■ **SET EXERCISE**: Locate each line in the data below that contains the string "height", and copy those lines.

Collected data entries
━━━━
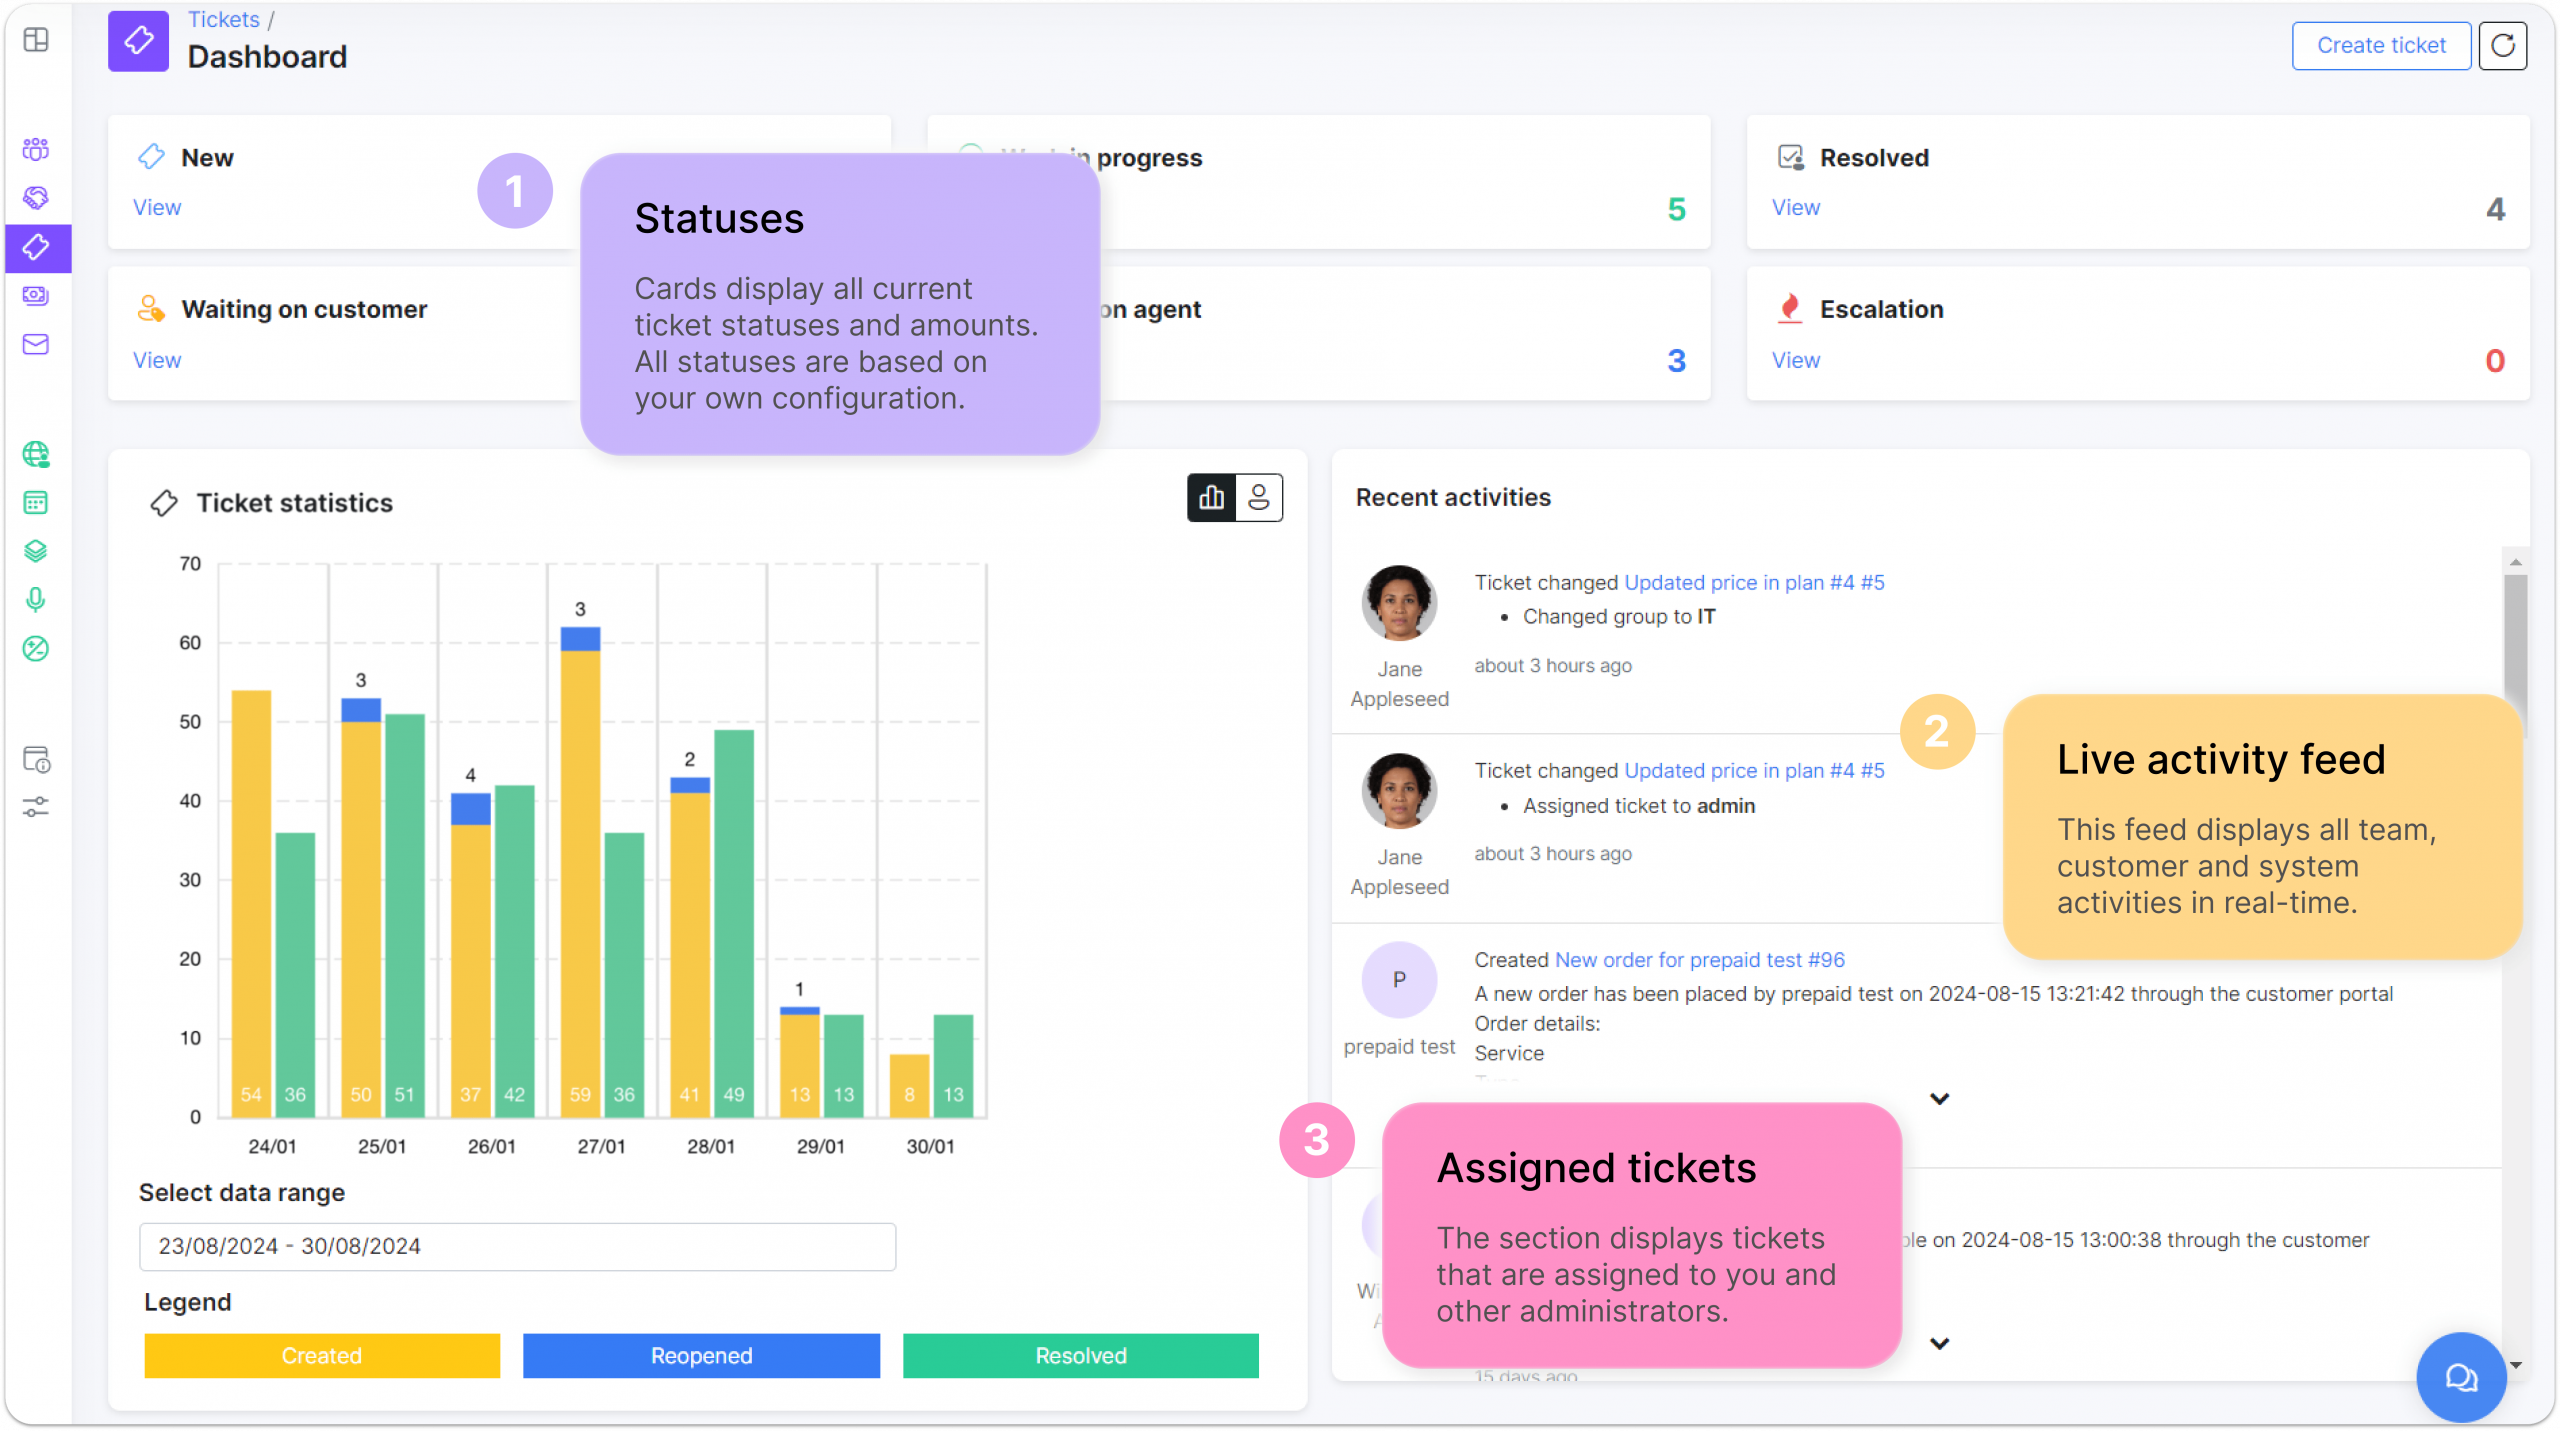Open the microphone icon in the sidebar
Image resolution: width=2560 pixels, height=1431 pixels.
pyautogui.click(x=36, y=600)
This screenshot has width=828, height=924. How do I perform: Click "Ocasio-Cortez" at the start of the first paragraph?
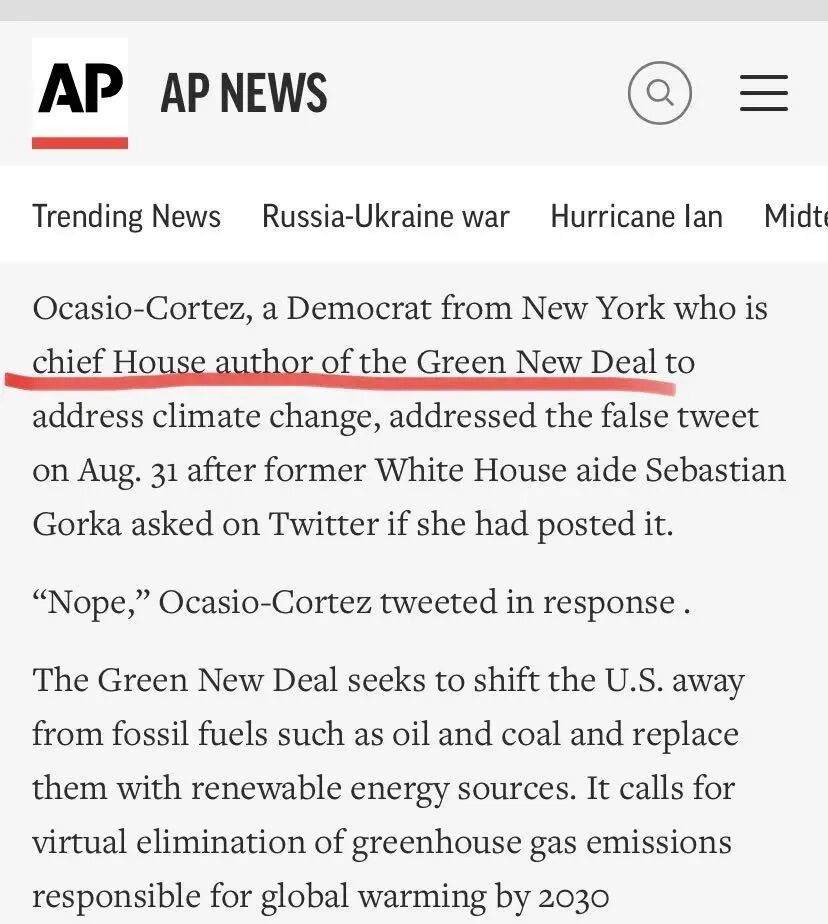pos(141,308)
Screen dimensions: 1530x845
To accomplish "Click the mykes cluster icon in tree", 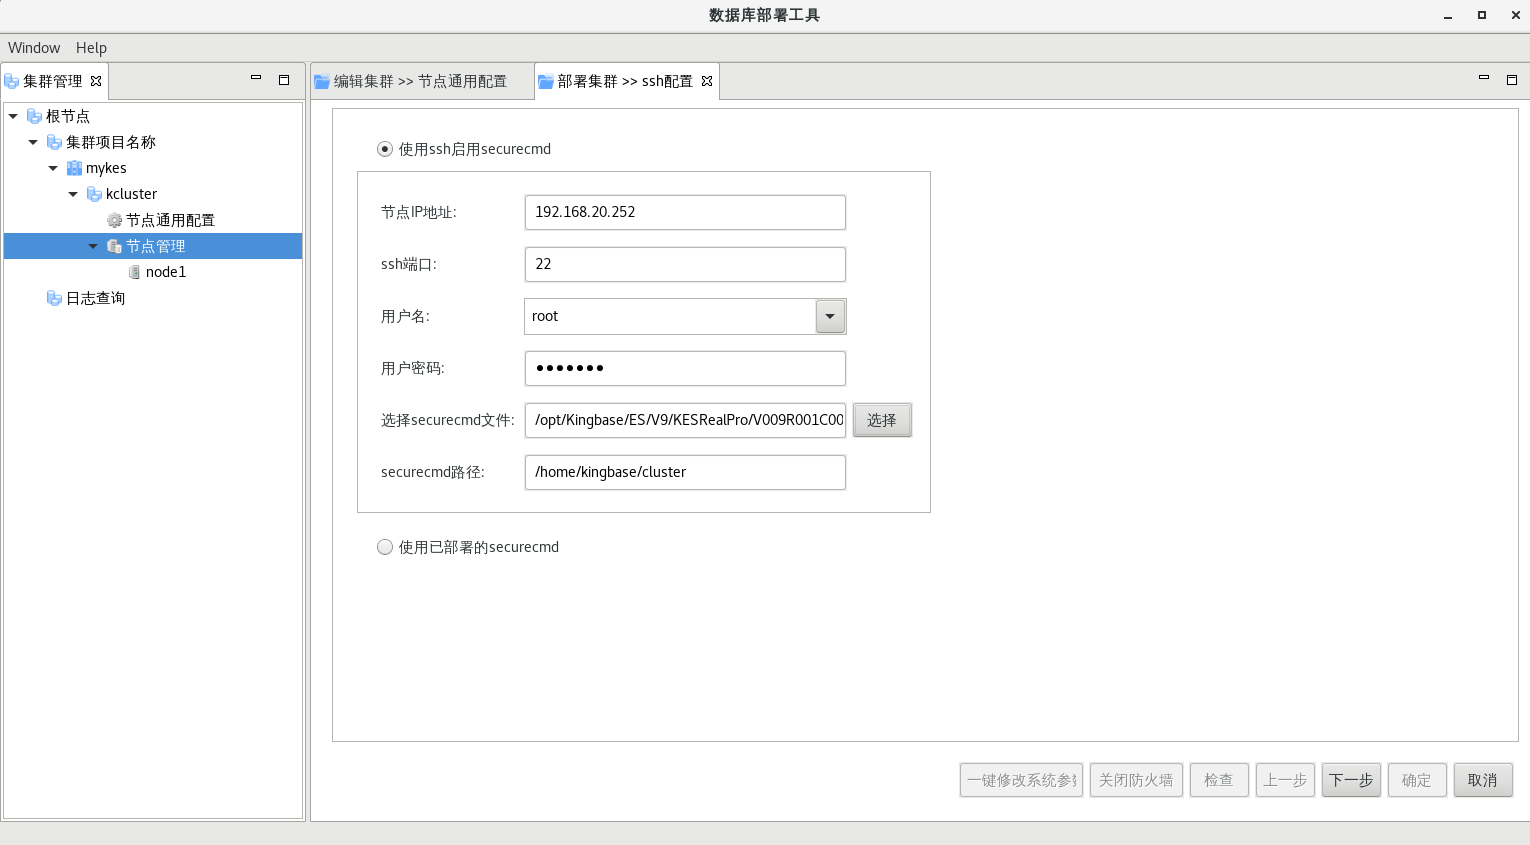I will point(74,168).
━━━━
■ **COMPLETED EXERCISE**:
Image resolution: width=2560 pixels, height=1431 pixels.
This screenshot has width=828, height=924. How do I perform: Click "Ocasio-Cortez" at the start of the first paragraph?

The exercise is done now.